*Work instructions*: What you write must match, character for character, the lines from the one with "The width and" down to the one with "Task: Click the 45-Day" in the listing below, minus its pictures.

*Excerpted records*:
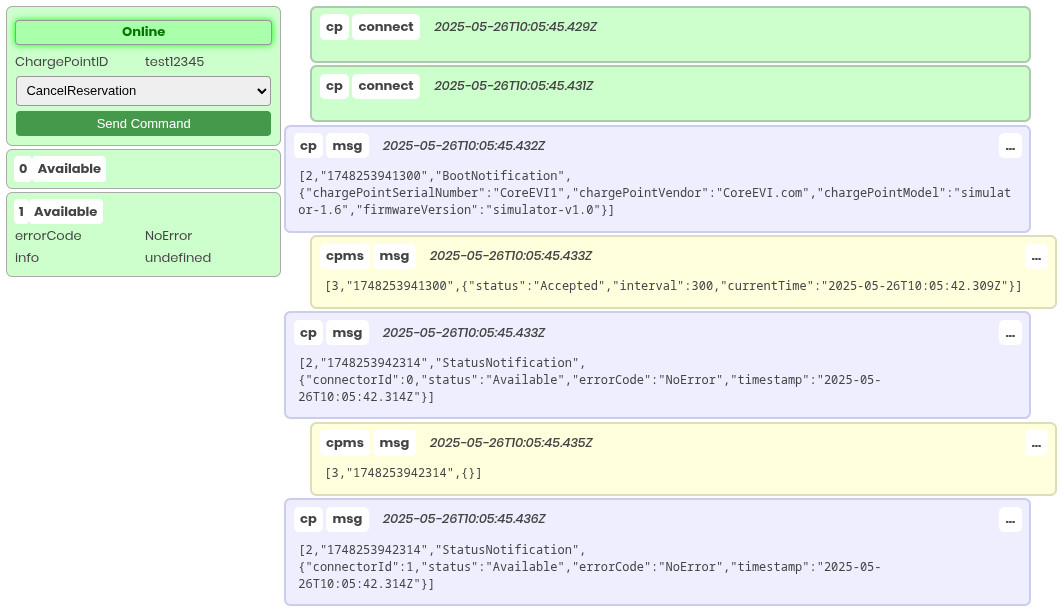Toggle the ellipsis on the connector 0 StatusNotification

tap(1010, 335)
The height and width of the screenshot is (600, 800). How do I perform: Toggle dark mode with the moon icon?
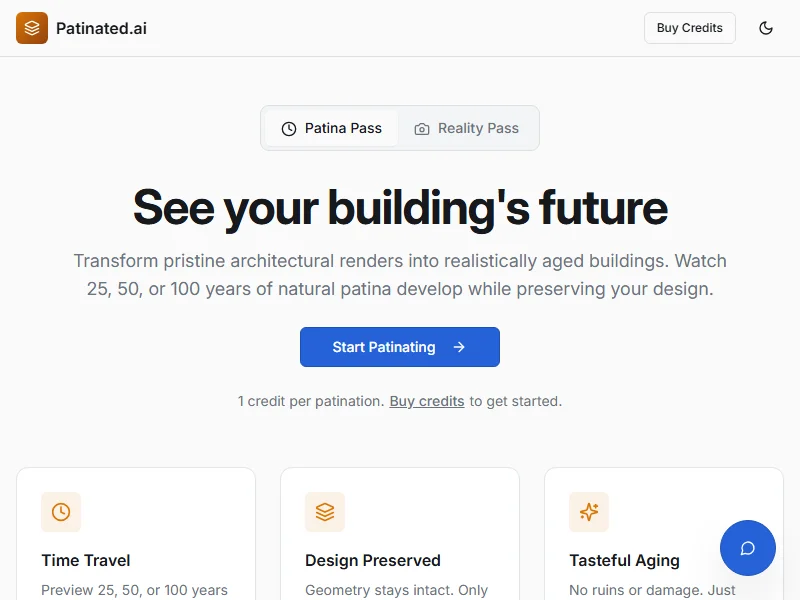pyautogui.click(x=766, y=28)
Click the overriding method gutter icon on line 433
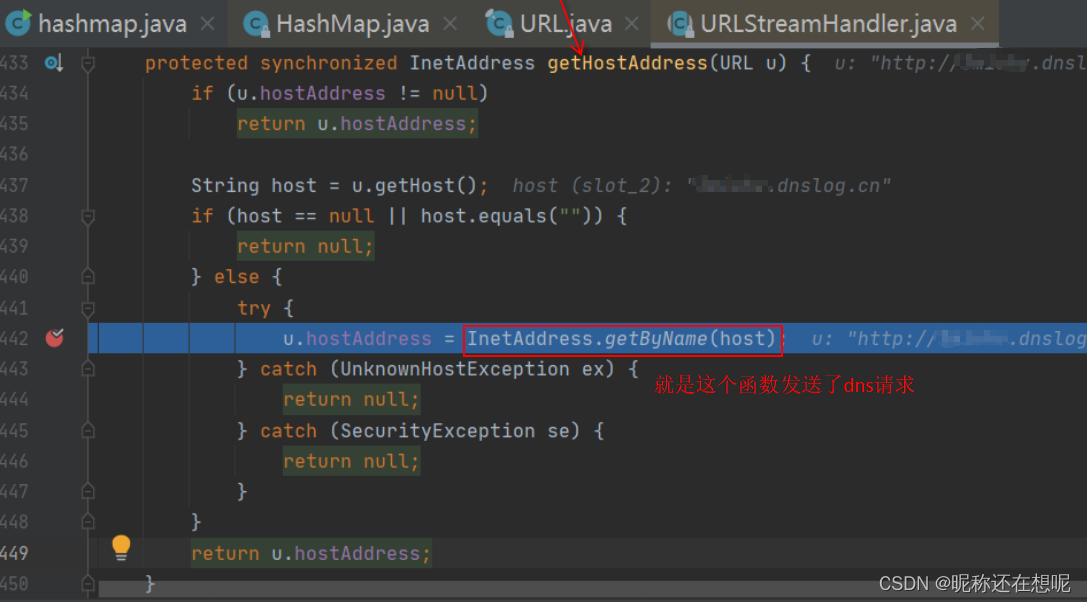Viewport: 1087px width, 603px height. [x=54, y=62]
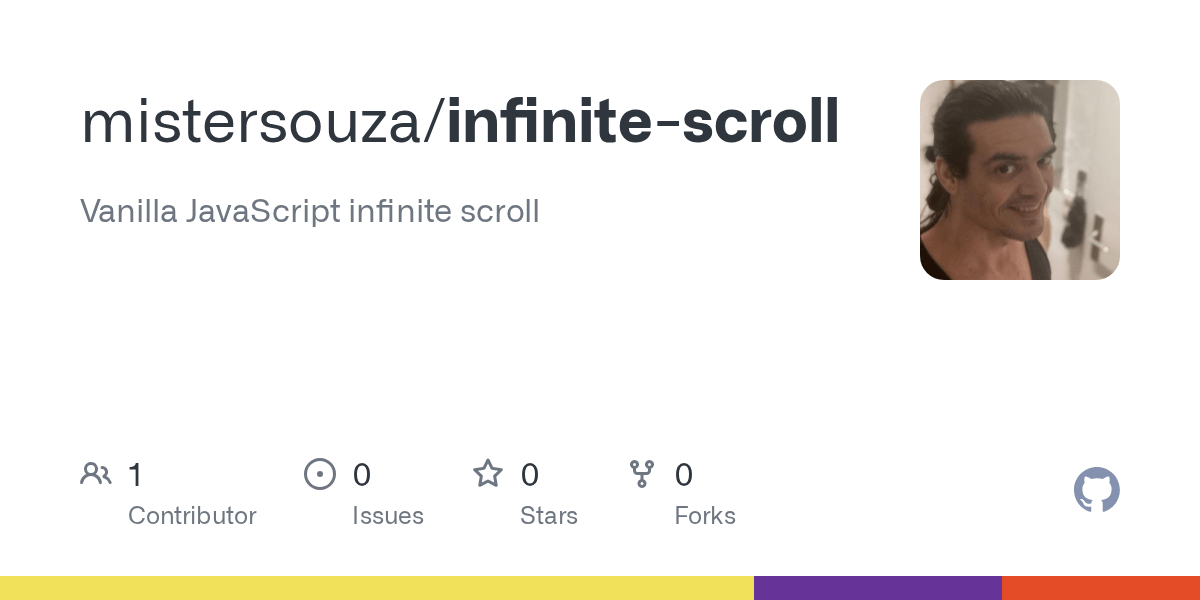The height and width of the screenshot is (600, 1200).
Task: Select the "Forks" label
Action: point(705,516)
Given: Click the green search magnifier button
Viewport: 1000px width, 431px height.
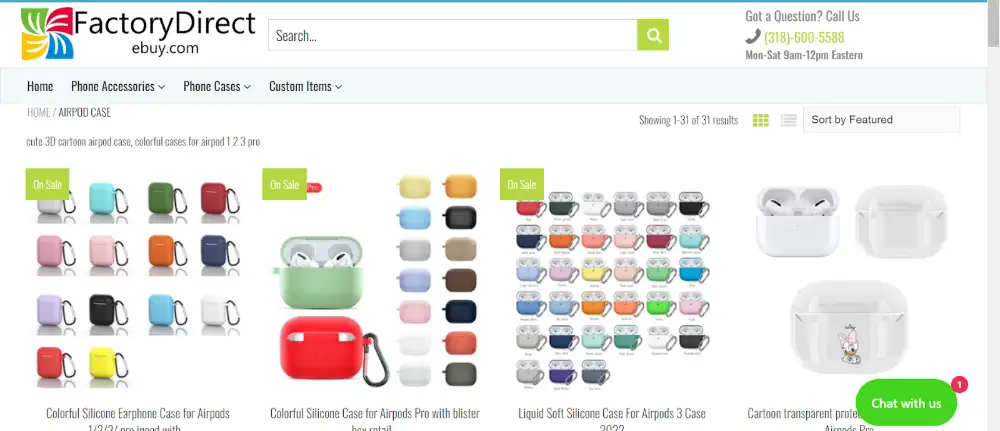Looking at the screenshot, I should tap(652, 35).
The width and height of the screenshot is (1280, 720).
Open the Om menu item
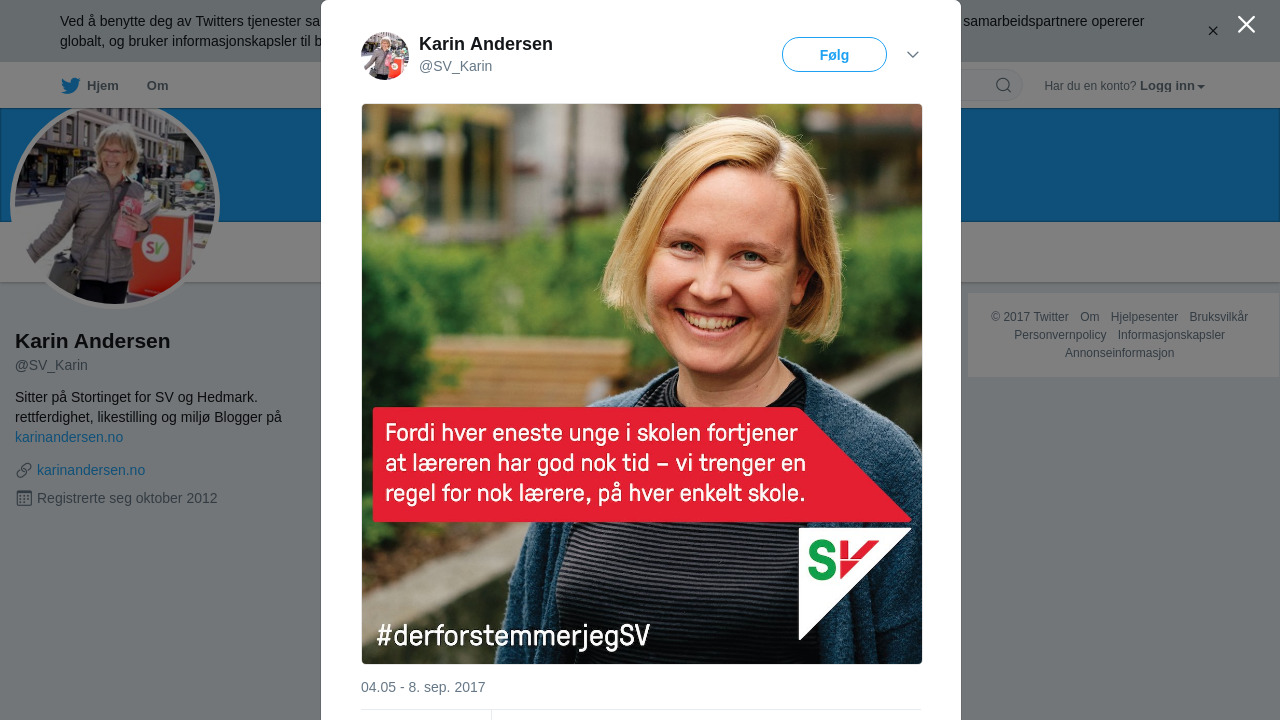(x=157, y=86)
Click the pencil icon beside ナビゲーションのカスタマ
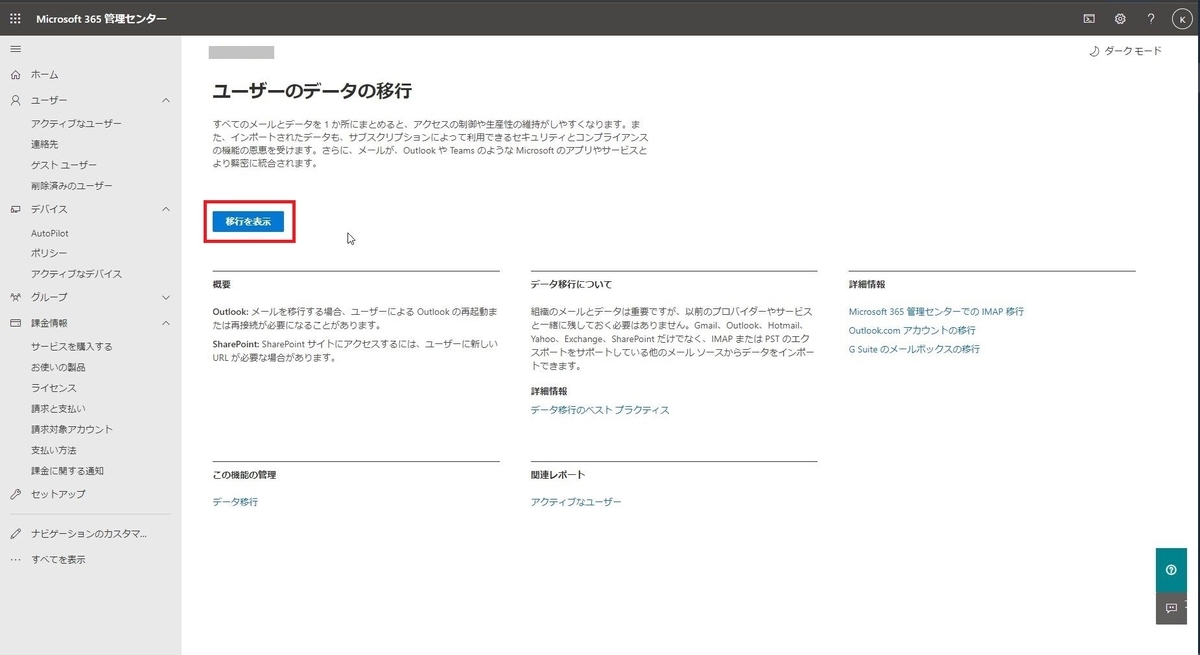Viewport: 1200px width, 655px height. pyautogui.click(x=14, y=533)
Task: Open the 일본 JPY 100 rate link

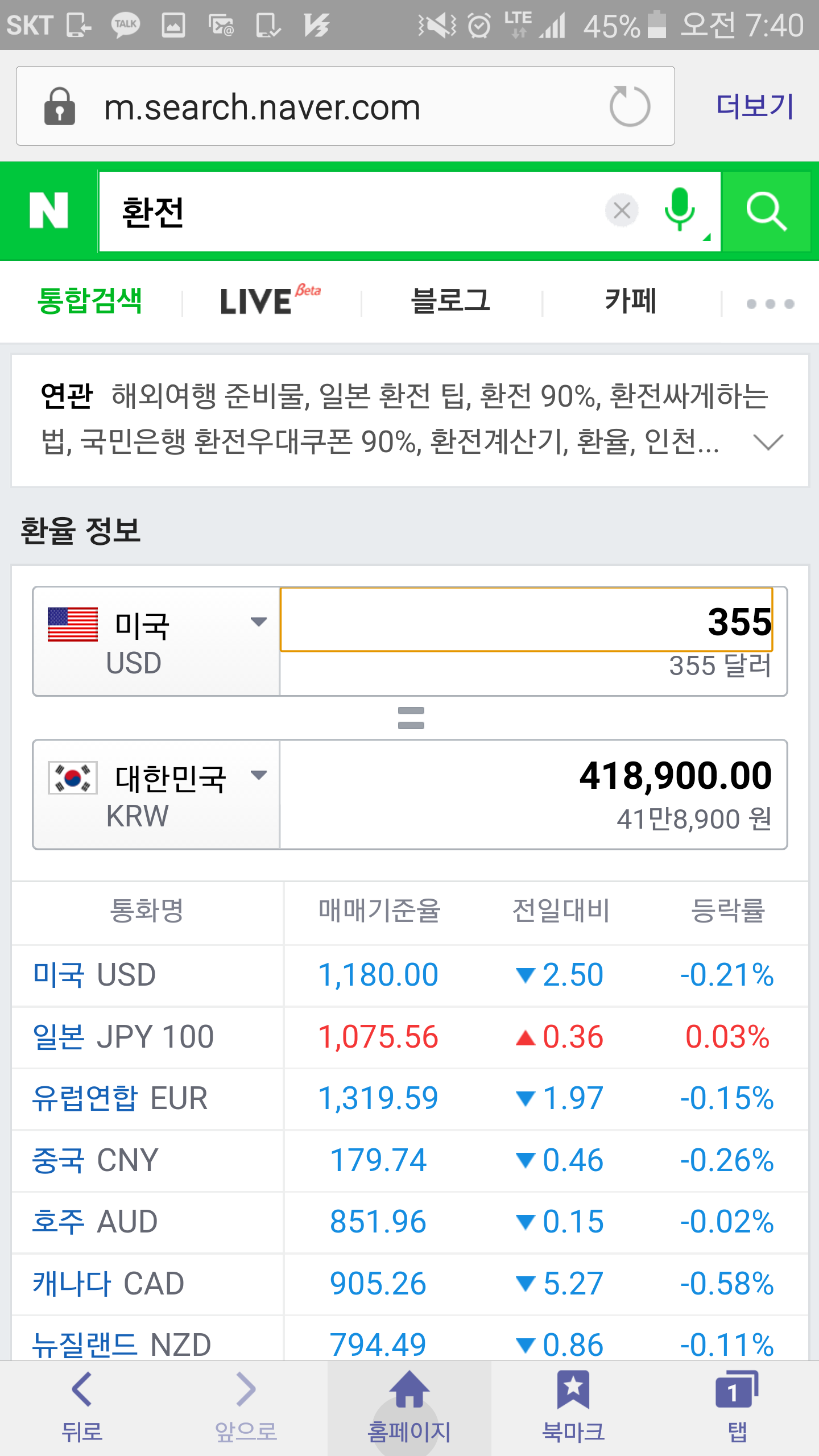Action: click(x=123, y=1036)
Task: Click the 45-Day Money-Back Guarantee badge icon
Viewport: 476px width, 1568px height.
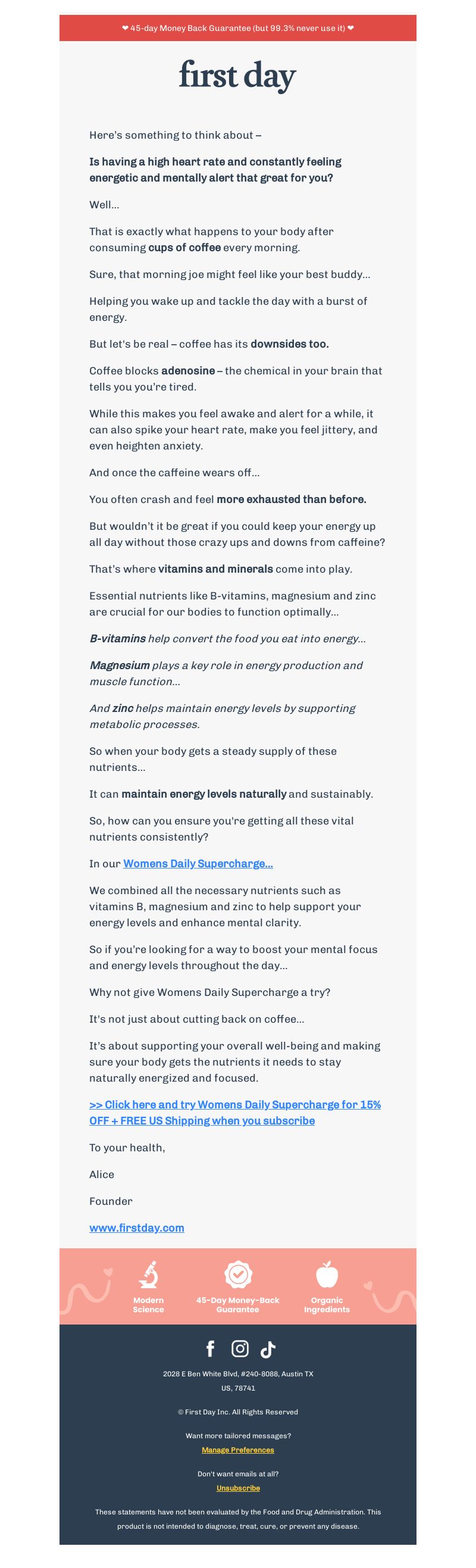Action: pyautogui.click(x=238, y=1273)
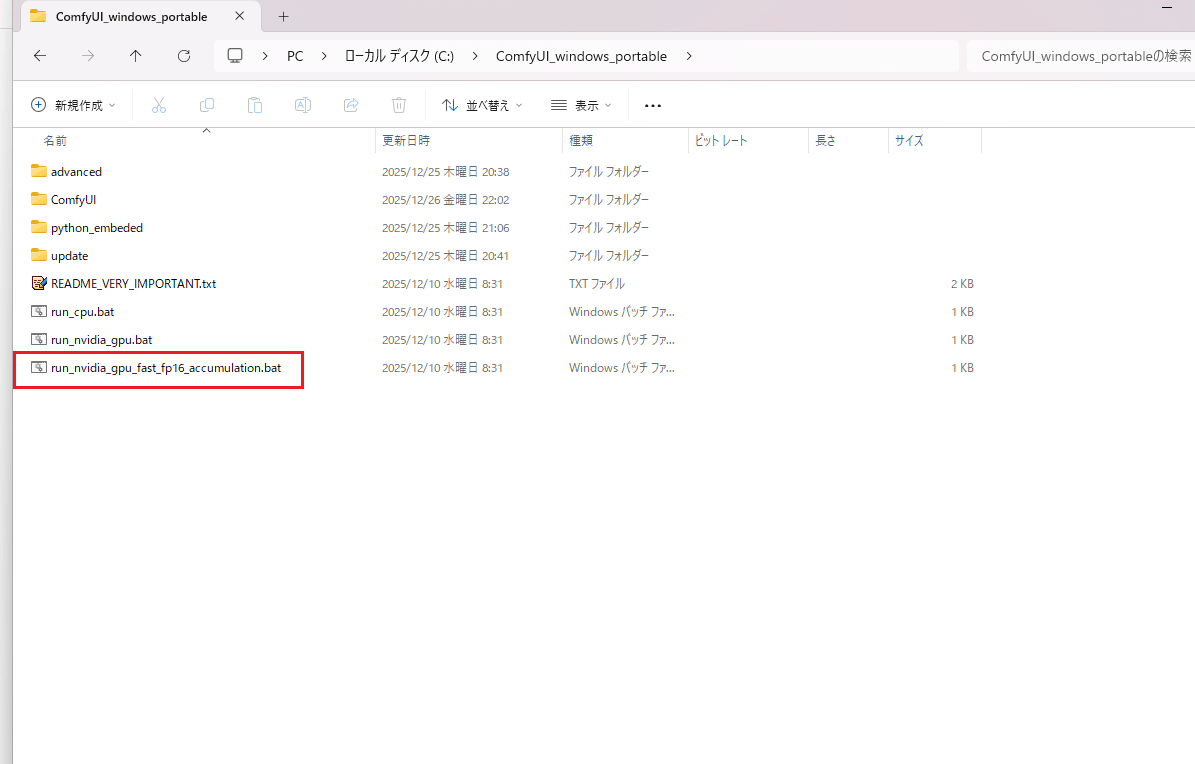This screenshot has height=764, width=1195.
Task: Click the この PC icon in address bar
Action: click(x=234, y=56)
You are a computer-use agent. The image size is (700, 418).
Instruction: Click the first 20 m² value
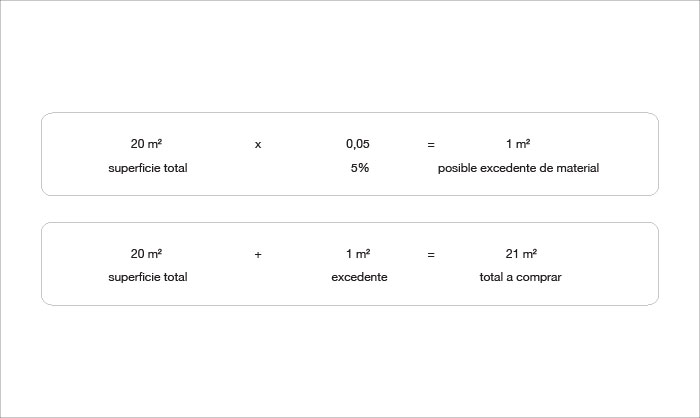point(146,144)
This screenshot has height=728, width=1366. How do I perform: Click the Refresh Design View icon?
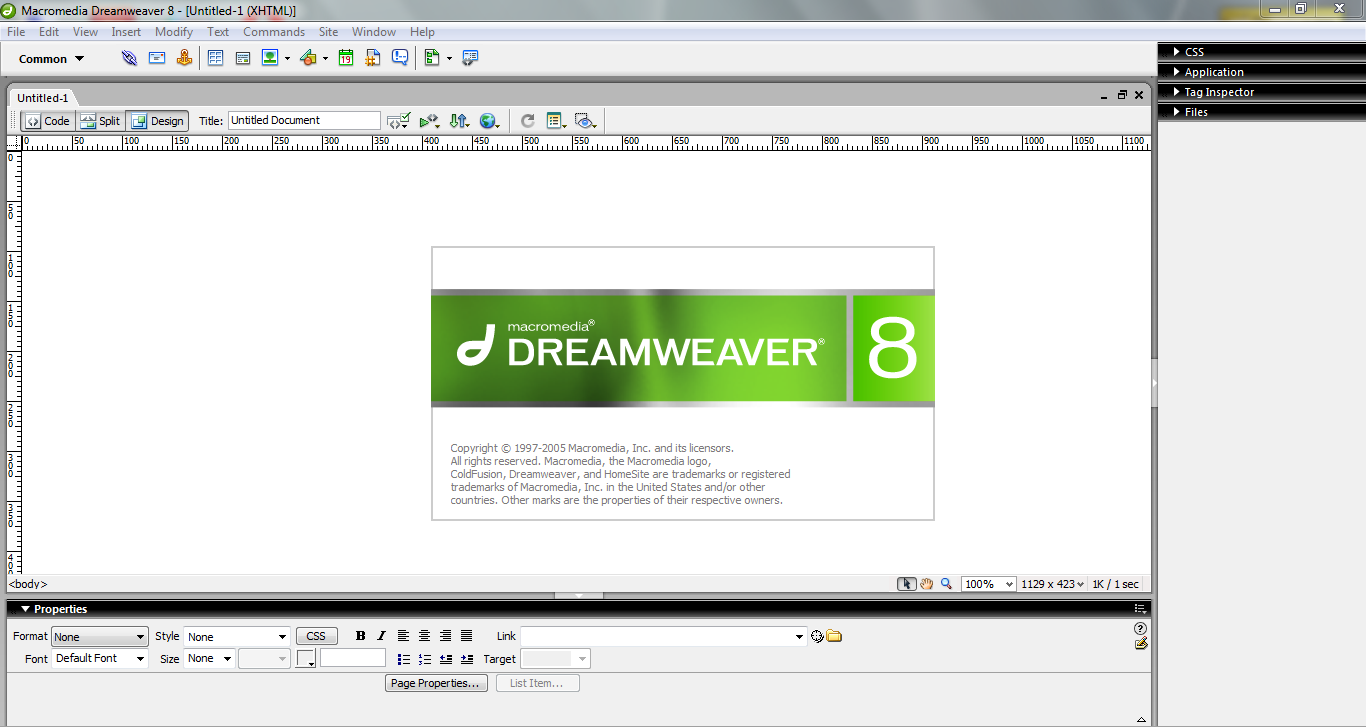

*Solution for this exercise*:
The width and height of the screenshot is (1280, 720).
Open the Om menu item
(x=157, y=86)
Click the pencil icon beside ナビゲーションのカスタマ
Viewport: 1200px width, 655px height. pyautogui.click(x=14, y=533)
Task: Open the 일본 JPY 100 rate link

Action: click(x=123, y=1036)
Task: Click the 45-Day Money-Back Guarantee badge icon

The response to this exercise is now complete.